And as I may have mentioned before, if not that particular post, OF COURSE they are censoring Lucky. Look. Say you're working in a small town library. You, for whatever reason, do not like to make waves. You receive this book and decide you don't want to deal with some irate parent throwing it in your face. So you just don't purchase it based on a single word. Is that censorship? Of course. Is it reported or even mentioned? No. Is it part of your library's collection policy? No, since you made your decision based on a word rather than the book itself. So there is no clear cut way of determining how many people are simply not buying Lucky. The people who commented on my earlier postings (there were two) were rare beasties indeed. Most of the people who won't be buying the book won't be making a big fuss about it. So how, I ask, am I to determine exactly how many people are avoiding the newest Newbery?
Mind you, I'm writing this at 1:33 a.m. on a Sunday morn. This may seem a big foggy when I get up tomorrow, but they're questions worth asking. Censors don't usually wave big banners saying BOOKS NOT AVAILABLE HERE when they avoid controversial purchases.
Who benefits? Well, the publisher if it increases sales. NYT if it increases readership. And all the icky people whose egos benefit from thinking that they are movers and shakers when they call up PW and NYT and say "I have a hot story for you!" or when they get quoted and can show it to all their friends. It only takes a few people like this to make a big deal out of not much.
And if librarians look at Lucky, and they don't like it, should they trust your judgement over their own?

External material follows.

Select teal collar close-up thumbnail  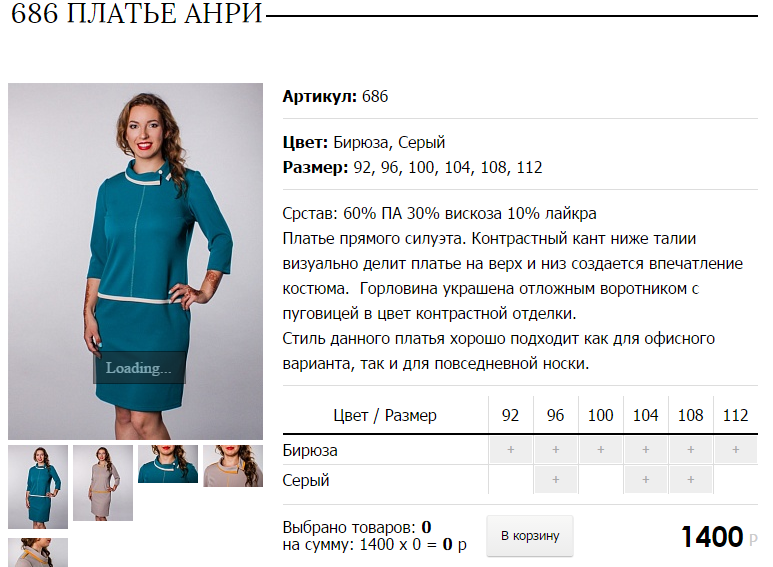pos(168,464)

Well, that's why they should have a collection policy of course, but if they don't have one, if they think, "I wouldn't have bought it before it won the prize, and it isn't going to be anything but a pain in the neck, I'm passing," is that censorship? Or is that the judgement of a professional doing his or her job? They didn't want the book before, they don't want it now.
I would never argue that there is no censorship based on this silly word, I am just saying that I see no evidence that it is widespread. When you say OF COURSE they are censoring Lucky, you are assuming the worst, as if it is widespread. As if all across America the book is being shunned. Why? These are your fellow librarians you are condemning, not just anyone, but LIBRARIANS. what makes you think so poorly of your peers that you would assume they would do this?
Goodness me, I'm not saying that hundreds of thousands of librarians are shunning the book. I'm not saying that the BULK of librarians are shunning the book. For all I know there is one single solitary librarian somewhere shunning the book without having read it. My point was essentially that you can't say that the problem isn't widespread because you cannot KNOW if it's widespread or not. You can't know if it isn't widespread either. You simply cannot know. I don't think it's ridiculous to guess that someone somewhere is going to censor the book for the word "scrotum" because that is the state of the world we live in today. It happens. There were many things wrong with the New York Times article. Tons of things wrong with it. Obviously it made a mountain out of a molehill. No one is contesting this. But it does happen, if in a manner far more quiet that the Times was giving voice to. Still, no one can say how often. Not you. Not me. Nobody. No poll is going to be taken on the matter.
And who benefits? The New York Times isn't going to sell a lot of newspapers because of a hot Newbery story, as much as I'd like that to be the case. The publisher will like the sales, but I doubt that they see all publicity as good publicity in this case (though I could, again, be wrong). And the problem with the NYT article was that it only quoted the librarians who didn't like the book. They've all pretty much retracted their statements since then so I can't imagine any of them felt they benefitted.
I have no issue with someone who didn't like the book before the award saying they don't want to buy it after it won. That, as you say, is library collection policies at work. But I DO have a problem with people who glimpse a word, shudder, and make snap decisions on the spot. You don't want to buy the new Newbery winner because you read it cover to cover and didn't like it? That's fine. That's your right. But you cannot defend anyone who reads a word on page one and makes a snap decision on the spot because of it.
As an afterthought, could you leave an initial or something when you post? Anonymous postings are always difficult since I can't know if I'm debating the same person over and over or someone different. If you're going to take issue with a blogger, please distinguish yourself from the fold. Especially if you accuse them of thinking "poorly" of their peers.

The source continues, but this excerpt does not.